What you will do ->
Pictures must not appear in the copy. Reproduce exactly, and only, the lines from the one with "Task: Open the Jämförelserapport report" through the end of the data below.

[Excerpts from a dataset]

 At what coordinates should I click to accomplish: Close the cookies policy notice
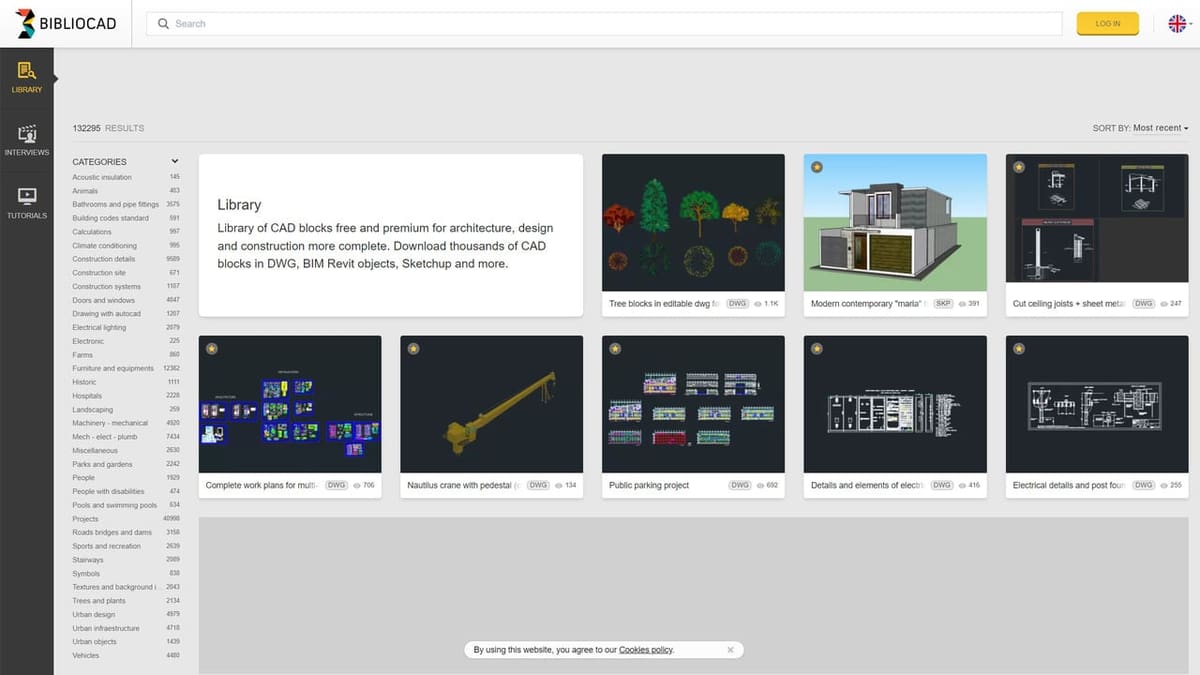click(x=730, y=650)
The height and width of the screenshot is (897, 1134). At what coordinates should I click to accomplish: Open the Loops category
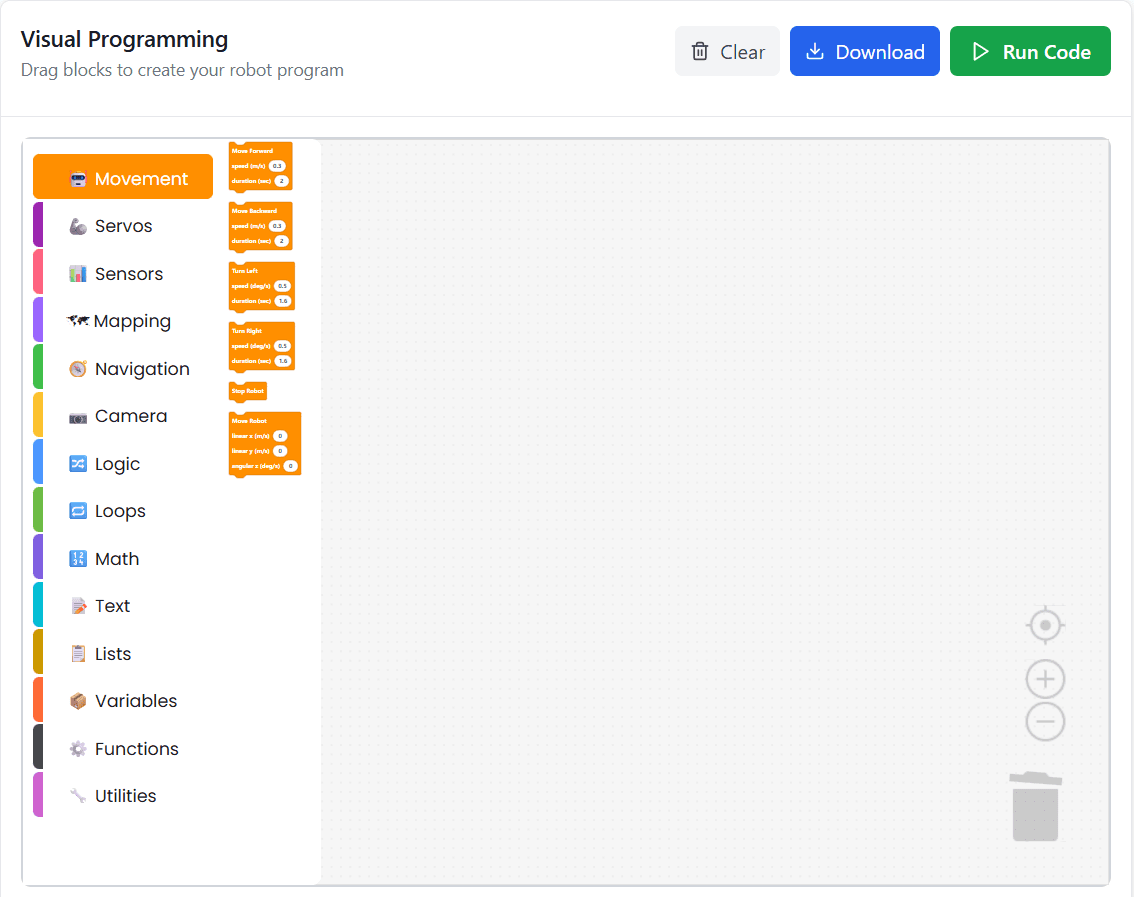[x=120, y=511]
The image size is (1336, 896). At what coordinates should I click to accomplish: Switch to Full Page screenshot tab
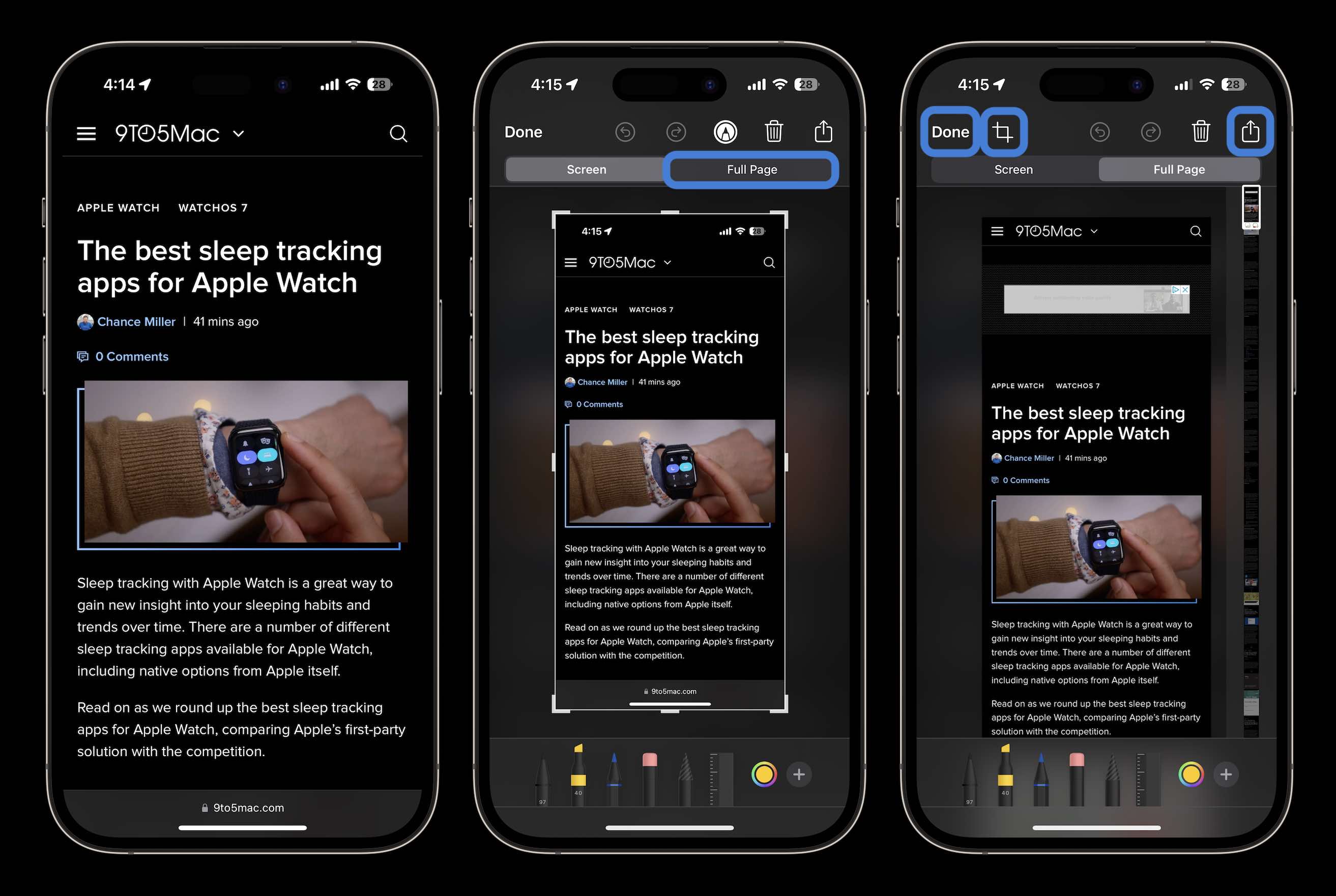(x=752, y=168)
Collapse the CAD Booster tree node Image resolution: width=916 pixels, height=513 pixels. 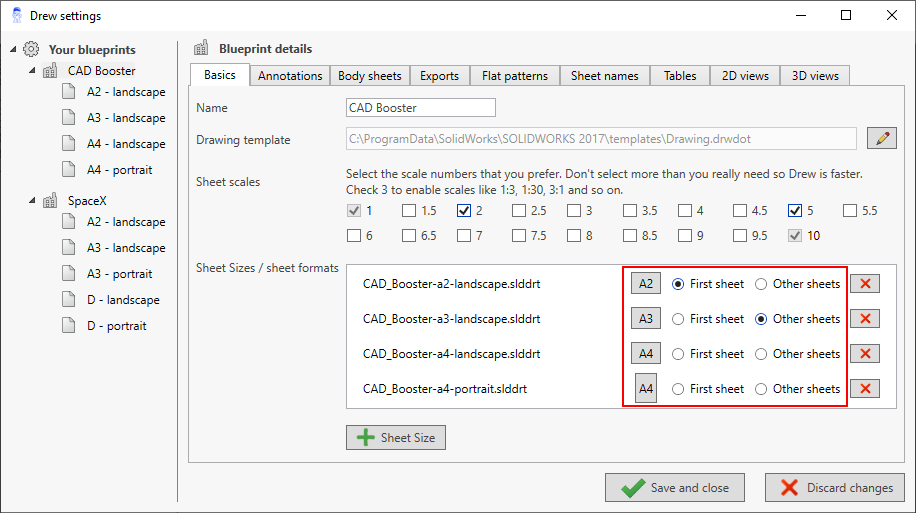[x=32, y=71]
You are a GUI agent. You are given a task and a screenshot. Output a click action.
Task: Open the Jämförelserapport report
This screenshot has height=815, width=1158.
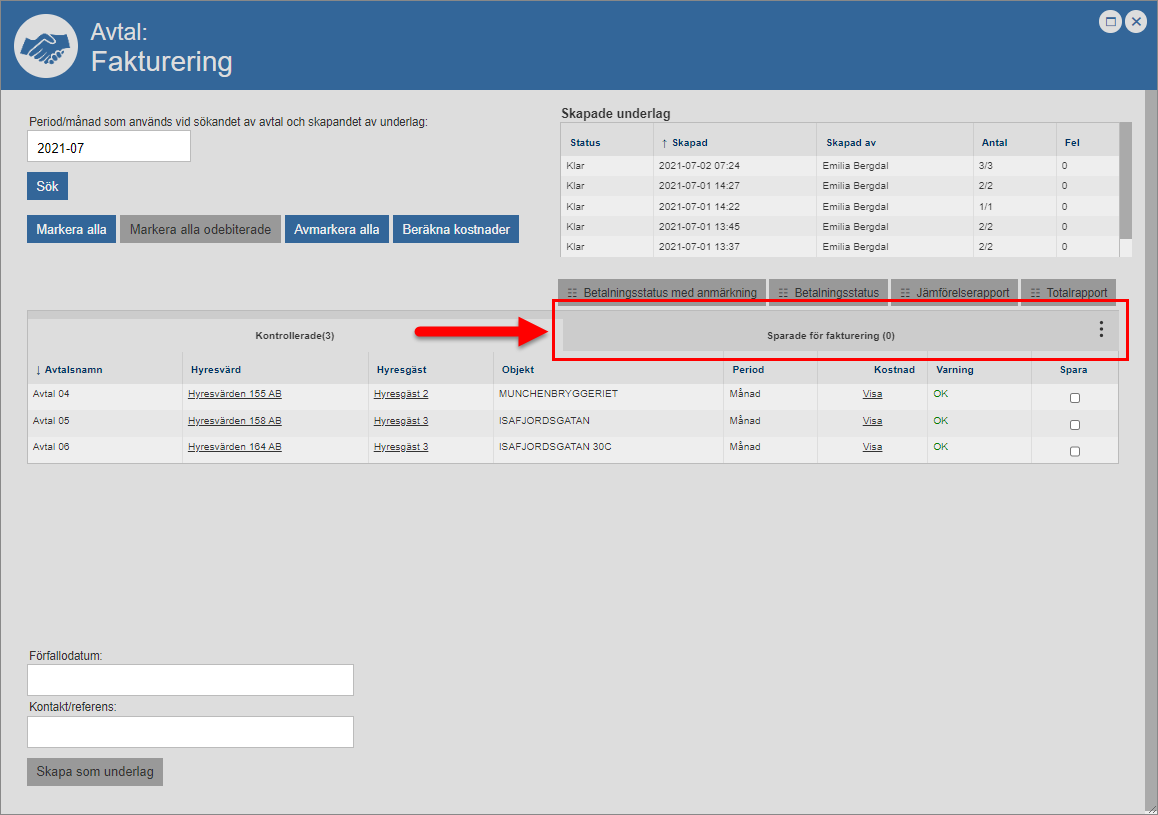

Answer section ->
Task: Open the Jämförelserapport report
This screenshot has height=815, width=1158.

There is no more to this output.